The children will enter our home with a hope of eventually being adopted, but mostly for the security of a consistent home environment while they wait out the legal process.

We will not know the age, ethnicity, gender, or number of siblings expected to join us until a few weeks before we meet them .  We will not know if they are going to leave our care until very shortly before it is time for transition.

During their time with us their case information will be confidential. We will not be able to distribute photographs of the children’s faces or give out other private information.

The children will probably call us Mommy and Daddy because our bio-daughter does.  According to the caseworker, this is good, healthy, and not a life-long promise of care as we (adults) see it.

If the children’s parents are able to work through rehabilitation programs or if other family members complete a home study and are willing to take the children in to their care, we will be responsible for helping the children transition out of our home and in to their new environment. 

If the children become ‘available’ (their parent’s rights are terminated or relinquished and no other family member steps up) we will proceed with adoption.  There is no expected timeline in place.  The courts have been known to make decisions in weeks, months, and years with equal frequency. 
Not knowing if the children will be with us for 6 months or 16 years sounds emotionally excruciating, but God has given us peace, and more importantly the clarity to understand that no relationship in our life is guaranteed for any length of time.

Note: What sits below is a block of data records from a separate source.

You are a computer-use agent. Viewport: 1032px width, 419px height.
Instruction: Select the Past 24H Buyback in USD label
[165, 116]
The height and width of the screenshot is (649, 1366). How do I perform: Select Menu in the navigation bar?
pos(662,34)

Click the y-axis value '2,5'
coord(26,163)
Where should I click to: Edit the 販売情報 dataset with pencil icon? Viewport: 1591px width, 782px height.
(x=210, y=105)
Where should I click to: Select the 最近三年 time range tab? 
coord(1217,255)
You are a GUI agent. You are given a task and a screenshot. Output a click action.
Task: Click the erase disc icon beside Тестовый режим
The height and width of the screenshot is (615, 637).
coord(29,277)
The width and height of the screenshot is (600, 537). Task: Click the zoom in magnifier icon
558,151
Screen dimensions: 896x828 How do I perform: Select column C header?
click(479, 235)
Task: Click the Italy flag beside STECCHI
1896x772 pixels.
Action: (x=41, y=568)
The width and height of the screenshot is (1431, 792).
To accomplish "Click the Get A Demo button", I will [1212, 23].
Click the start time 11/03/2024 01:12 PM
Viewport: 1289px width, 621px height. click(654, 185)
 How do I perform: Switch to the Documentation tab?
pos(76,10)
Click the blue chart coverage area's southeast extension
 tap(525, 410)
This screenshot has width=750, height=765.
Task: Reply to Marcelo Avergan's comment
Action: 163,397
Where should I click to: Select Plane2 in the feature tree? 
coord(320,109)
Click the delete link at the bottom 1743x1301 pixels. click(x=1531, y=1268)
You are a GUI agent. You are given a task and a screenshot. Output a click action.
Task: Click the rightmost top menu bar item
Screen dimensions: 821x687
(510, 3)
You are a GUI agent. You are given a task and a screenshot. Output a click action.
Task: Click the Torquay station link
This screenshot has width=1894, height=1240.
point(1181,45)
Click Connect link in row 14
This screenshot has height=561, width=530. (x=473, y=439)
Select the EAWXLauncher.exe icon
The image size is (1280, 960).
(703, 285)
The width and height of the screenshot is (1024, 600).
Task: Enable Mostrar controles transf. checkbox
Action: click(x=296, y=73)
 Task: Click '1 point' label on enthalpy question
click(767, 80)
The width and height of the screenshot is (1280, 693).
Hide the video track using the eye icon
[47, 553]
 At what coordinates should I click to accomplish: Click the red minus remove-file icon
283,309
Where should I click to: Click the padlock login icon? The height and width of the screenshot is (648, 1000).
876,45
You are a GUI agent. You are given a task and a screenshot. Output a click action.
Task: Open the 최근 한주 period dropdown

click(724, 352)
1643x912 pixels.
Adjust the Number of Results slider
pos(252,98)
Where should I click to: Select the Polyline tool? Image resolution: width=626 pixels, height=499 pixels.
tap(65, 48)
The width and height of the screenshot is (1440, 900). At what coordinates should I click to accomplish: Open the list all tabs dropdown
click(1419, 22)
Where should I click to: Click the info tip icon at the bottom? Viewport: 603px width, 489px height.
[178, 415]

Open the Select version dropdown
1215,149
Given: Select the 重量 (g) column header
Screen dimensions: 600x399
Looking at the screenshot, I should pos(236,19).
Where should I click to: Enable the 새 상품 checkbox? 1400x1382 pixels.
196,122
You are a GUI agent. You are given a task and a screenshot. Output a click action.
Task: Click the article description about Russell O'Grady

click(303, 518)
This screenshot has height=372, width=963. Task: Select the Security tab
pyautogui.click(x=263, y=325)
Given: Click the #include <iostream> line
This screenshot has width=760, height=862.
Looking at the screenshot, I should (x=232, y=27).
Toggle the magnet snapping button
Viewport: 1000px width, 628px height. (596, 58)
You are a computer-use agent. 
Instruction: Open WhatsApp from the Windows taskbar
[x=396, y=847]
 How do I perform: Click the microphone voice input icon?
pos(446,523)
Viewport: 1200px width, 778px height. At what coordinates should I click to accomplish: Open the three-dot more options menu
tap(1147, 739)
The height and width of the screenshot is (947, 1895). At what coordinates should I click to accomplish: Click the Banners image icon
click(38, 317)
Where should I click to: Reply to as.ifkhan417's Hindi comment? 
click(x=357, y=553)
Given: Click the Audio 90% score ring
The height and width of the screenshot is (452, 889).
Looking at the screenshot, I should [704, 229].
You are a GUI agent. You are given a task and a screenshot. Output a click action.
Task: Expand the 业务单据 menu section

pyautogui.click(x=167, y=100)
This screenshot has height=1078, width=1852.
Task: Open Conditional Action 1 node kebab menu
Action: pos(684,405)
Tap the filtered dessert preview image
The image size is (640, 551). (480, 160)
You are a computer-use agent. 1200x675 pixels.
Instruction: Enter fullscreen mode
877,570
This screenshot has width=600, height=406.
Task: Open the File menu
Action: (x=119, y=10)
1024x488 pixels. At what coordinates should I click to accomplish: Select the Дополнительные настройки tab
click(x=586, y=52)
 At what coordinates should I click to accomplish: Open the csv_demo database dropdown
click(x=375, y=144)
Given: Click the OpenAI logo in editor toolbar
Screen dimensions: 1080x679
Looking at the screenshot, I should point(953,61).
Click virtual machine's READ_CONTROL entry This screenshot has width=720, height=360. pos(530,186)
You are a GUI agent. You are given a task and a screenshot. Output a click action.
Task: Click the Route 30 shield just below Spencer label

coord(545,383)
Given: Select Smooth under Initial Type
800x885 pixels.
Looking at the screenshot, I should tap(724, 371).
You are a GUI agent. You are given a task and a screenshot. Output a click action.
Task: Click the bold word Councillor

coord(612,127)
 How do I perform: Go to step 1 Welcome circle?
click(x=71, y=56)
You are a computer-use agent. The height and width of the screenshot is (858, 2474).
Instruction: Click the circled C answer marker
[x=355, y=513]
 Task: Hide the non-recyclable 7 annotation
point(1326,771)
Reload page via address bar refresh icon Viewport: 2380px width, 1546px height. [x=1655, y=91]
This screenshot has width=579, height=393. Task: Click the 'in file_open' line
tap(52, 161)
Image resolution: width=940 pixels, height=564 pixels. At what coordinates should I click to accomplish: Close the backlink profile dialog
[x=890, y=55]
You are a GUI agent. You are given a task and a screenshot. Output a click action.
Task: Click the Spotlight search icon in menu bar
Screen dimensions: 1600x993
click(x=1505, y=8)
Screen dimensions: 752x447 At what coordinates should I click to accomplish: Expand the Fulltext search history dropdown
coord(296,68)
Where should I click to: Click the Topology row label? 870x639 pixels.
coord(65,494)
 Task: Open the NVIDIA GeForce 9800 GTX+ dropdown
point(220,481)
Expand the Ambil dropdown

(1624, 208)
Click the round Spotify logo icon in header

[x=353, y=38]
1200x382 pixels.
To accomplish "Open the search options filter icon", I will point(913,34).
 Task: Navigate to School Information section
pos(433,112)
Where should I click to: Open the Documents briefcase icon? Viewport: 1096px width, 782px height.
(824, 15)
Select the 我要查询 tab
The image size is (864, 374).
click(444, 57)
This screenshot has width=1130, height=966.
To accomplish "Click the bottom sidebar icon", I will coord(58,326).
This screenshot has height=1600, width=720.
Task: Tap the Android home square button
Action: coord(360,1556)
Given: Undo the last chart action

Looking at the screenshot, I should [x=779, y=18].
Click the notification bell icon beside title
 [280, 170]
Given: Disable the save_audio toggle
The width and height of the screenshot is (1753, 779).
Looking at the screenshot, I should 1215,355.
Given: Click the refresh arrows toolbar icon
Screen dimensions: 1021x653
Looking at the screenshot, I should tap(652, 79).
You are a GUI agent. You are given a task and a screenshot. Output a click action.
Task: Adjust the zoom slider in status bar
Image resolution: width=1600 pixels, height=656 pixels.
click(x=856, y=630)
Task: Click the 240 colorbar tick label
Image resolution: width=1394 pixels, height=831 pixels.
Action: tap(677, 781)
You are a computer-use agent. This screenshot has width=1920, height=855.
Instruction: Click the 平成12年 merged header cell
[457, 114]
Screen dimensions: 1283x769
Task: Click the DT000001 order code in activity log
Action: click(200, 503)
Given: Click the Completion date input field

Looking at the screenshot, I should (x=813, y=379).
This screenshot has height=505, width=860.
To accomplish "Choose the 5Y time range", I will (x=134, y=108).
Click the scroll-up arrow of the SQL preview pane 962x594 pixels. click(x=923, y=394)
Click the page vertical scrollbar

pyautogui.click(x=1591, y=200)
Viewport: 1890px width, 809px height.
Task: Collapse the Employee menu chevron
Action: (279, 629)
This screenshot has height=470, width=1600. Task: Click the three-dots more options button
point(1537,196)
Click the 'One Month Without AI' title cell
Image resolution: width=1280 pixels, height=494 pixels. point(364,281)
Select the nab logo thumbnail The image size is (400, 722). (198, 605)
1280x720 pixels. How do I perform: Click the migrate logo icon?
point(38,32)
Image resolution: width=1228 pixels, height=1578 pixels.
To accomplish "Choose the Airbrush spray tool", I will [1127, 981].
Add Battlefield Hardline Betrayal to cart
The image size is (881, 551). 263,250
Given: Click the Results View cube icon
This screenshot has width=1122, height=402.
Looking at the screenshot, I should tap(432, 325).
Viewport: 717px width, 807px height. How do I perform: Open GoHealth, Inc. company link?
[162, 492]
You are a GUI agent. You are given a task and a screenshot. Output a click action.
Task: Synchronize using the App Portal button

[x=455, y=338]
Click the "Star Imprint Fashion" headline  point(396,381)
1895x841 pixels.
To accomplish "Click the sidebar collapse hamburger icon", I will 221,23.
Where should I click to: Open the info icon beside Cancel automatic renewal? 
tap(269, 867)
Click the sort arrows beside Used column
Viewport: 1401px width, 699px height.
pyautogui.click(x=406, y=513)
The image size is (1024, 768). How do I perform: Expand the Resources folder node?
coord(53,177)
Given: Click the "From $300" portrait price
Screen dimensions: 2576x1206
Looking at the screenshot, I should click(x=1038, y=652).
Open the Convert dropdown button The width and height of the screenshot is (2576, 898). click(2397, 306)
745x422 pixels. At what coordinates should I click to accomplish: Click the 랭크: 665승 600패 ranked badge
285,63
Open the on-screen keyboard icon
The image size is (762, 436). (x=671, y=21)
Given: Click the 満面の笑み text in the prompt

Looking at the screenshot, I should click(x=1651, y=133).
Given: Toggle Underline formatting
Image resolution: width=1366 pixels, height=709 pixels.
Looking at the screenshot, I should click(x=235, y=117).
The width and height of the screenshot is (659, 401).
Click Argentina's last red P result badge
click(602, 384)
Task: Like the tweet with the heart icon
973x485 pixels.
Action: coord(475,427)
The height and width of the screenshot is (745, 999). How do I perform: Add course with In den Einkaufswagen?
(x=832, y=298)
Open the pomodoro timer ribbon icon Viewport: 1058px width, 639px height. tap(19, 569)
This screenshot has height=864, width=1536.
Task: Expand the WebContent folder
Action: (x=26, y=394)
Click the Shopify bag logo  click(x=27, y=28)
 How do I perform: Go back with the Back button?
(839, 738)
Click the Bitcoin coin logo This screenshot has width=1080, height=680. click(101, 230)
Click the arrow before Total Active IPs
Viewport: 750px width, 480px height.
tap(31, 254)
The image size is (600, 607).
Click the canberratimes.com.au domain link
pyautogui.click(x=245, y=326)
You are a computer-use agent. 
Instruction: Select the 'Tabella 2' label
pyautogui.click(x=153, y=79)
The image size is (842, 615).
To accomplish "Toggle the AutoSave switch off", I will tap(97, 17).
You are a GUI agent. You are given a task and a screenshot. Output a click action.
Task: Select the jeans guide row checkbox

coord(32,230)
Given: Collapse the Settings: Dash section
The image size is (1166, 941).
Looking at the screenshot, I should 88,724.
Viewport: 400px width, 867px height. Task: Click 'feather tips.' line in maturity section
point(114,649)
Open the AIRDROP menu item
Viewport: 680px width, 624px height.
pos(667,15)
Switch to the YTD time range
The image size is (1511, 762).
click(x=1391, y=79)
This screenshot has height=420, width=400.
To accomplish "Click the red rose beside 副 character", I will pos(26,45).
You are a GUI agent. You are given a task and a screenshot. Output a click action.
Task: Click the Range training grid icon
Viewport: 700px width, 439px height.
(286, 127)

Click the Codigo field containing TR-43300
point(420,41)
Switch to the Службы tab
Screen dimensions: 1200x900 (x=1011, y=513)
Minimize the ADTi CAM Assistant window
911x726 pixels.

Our life is but a vapor and all we have is each day, as the Lord allows.  And as He brings the day, He brings the grace to face it.  So, bring on the possibilities!
"I can do all things through Christ which strengtheneth me." - Philippians 4:13


Wednesday, July 24, 2013

Adoption Update: Beautifully Timed - 7.24.2013

“Wait on the Lord. Be of good courage. And He shall strengthen thine heart. Wait, I say, on the Lord.” –Psalm 27:14

We have completed 18 hours of mandatory classes in the last 6 days.  We are on track to get our Legal risk license by the end of the month.  Last night we attended our final course.  The class  was full of foster parents, some seasoned (27 years) and some newbies (3 months)..and us(just a week away).  We all introduced ourselves and listened attentively to the instructor for 2 ½ hours. The other students shared stories of experience from their many placements. My husband and I listened, knowing we were entering this strange new world of foster parenting and only God could give us the grace to succeed. Our caseworker happened to be the assigned “monitor”, so she sat quietly at a side table organizing completion certificates for everyone.   When the class concluded everyone made a mad dash for the door, except the couple next to us. To our surprise, they approached us as we gathered our things and said, “You are waiting for children to adopt?”  We nodded.  Then they said, “We have two children in our care that are going up for adoption.  Their caseworker should be sending out a broadcast any day, probably this week or next.”  My husband asked, “How old are they?” while I stood helplessly confused.  The wife pulled her phone out and scanned across a few pictures to show us, “She is 3 and he is 2.”  My husband beamed at me and said, “Perfect!” I still stood frozen trying to process everything.  I managed to ask, in confusion, “Their parent’s rights have been terminated?”  She nodded and said, “Yes, last month. That’s why they are up for adoption.”  Oh…duh. I glanced at their picture briefly and smiled.    I was still confused.  We were there to get a legal risk license.  We had all but given up on straight-adoption cases.  What was God doing in all this?  We were helpless to do anything because everything goes through the caseworkers anyway. Oh! Our caseworker! “That’s our caseworker right there!” I blurted out enthusiastically.  She said, “Okay, well tell your caseworker that the kids should be broadcast within the next week or two so she can submit your homestudy.”  My husband and I both nodded obediently.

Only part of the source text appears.